Volgens Thomas Beaufils, voormalig directeur van het Réseau Franco-Néerlandais in Lille, hebben beide samenlevingen veel te winnen bij een nieuw ‘imaginaire’. Gangbare voorstellingen van drugs, tulpen en molens versus ‘du pain, du vin, du boursin’ zijn hopeloos gedateerd. Maar een krachtig nieuw en zinnenprikkelend voorstellingsvermogen ontbreekt. En dan helpt het niet dat de belangstelling voor alles wat intrinsiek Frans is in Nederland onder jonge generaties in rap tempo smelt. De Alliance Française, het meer dan honderd jaar oude promotienetwerk van taal en cultuur, vergrijst en steeds meer afdelingen overleven alleen door activiteiten te bundelen. Academische opleidingen Frans zijn intellectueel leeggelepeld en trekken steeds minder eerstejaars. Recentelijk luidde het ministerie van Onderwijs de alarmbel en schaarde het Frans onder de ‘tekortvakken’.
Ontegenzeggelijk heeft de onstuimige opmars van het Engels contacten over en weer vergemakkelijkt. Het is tegenwoordig zelfs mogelijk Engels te spreken in de residentie van de Franse ambassadeur zonder te worden geëxcommuniceerd. Toch zou meertaligheid steviger op de kaart moeten worden gezet. Een in 2010 in opdracht van het ministerie van ocw opgesteld Regioplan 2056 beklemtoonde dat potentiële handelspartners met Frans en kennis van de Franse samenleving een voorsprong hebben.
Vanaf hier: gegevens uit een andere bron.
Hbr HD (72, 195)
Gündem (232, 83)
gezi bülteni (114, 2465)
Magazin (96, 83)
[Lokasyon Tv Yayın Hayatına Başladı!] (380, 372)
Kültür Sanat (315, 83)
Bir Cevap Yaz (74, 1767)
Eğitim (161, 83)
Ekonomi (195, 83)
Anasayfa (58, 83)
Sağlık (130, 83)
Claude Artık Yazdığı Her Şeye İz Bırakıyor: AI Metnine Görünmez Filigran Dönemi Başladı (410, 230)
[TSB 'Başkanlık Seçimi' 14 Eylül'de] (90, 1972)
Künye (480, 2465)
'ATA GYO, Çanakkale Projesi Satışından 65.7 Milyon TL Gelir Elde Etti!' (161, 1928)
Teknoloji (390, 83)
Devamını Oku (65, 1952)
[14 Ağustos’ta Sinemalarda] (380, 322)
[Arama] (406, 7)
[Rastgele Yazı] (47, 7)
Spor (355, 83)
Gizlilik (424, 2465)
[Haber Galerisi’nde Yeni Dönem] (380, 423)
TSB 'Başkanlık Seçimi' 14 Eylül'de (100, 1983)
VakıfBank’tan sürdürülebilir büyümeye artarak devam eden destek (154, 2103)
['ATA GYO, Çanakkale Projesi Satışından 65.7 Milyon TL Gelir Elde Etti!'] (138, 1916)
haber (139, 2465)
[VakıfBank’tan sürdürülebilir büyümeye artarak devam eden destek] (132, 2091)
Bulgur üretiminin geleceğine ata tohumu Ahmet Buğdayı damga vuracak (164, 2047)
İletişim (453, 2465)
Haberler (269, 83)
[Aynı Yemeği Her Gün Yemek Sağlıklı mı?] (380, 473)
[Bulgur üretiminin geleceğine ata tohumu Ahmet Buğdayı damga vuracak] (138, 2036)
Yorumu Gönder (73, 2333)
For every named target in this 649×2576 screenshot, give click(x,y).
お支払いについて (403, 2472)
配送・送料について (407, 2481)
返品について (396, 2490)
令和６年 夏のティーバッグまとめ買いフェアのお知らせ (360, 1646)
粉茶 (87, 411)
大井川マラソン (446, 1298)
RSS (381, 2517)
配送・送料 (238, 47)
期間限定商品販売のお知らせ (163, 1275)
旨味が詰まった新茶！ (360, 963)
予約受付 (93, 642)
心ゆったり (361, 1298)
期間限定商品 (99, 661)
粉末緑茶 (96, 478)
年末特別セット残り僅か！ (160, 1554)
Ed Kronenburg, voormalig ambassadeur in Parijs (2012-2017), beaamt dat het Frans ‘niet een taal is die je zomaar even terzijde kunt schuiven’. En de Franse hoofdstad blijft een omgeving waar veel informatie voorhanden is over ook voor Nederland belangwekkende internationale en geopolitieke ontwikkelingen.
Deze week hoeft Macron geen plooien glad te strijken zoals zijn voorganger Chirac in 2000. Toespraken, ceremonies en staatsbanket zullen de goede verstandhoudingen onderstrepen. En de komst van een uitgebreide Franse delegatie betekent boter bij de vis op economische en technologische dossiers. In hoeverre dit verstandshuwelijk toekomstbestendig is, zal moeten blijken. De huidige relatie wordt bijeengehouden door een Europese riem, maar in beide landen borrelt euroscepsis aan de oppervlakte. In 2005 stemden Frankrijk en Nederland nog tegen de Europese grondwet. Groeiende polarisatie en een versnipperend politiek landschap voeden het anti-Europa-sentiment. De Franse historicus Christophe de Voogd toont zich sceptisch. Hij beschouwt vooral het traditioneel revolutionaire Frankrijk ‘plus imprévisible’ dan Nederland.
Voor zowel Emmanuel Macron als Mark Rutte is het staatsbezoek een welkome afleiding bij netelige binnenlandse situaties. In Frankrijk doven de felle protesten tegen de omstreden pensioenwet maar niet uit, gevoed door een viscerale afkeer van alles waar Macron als politieke persona voor staat. En Den Haag worstelt met de uitslag van de provinciale verkiezingen. Het goede nieuws is wellicht dat een wisseling van de wacht nog even op zich kan laten wachten. Rutte lijkt vooralsnog niet uitgekeken op Den Haag. En Macron zit nog tot mei 2027 in het Élysée. Tot die tijd zit het met het Frans-Nederlandse verstandshuwelijk wel snor.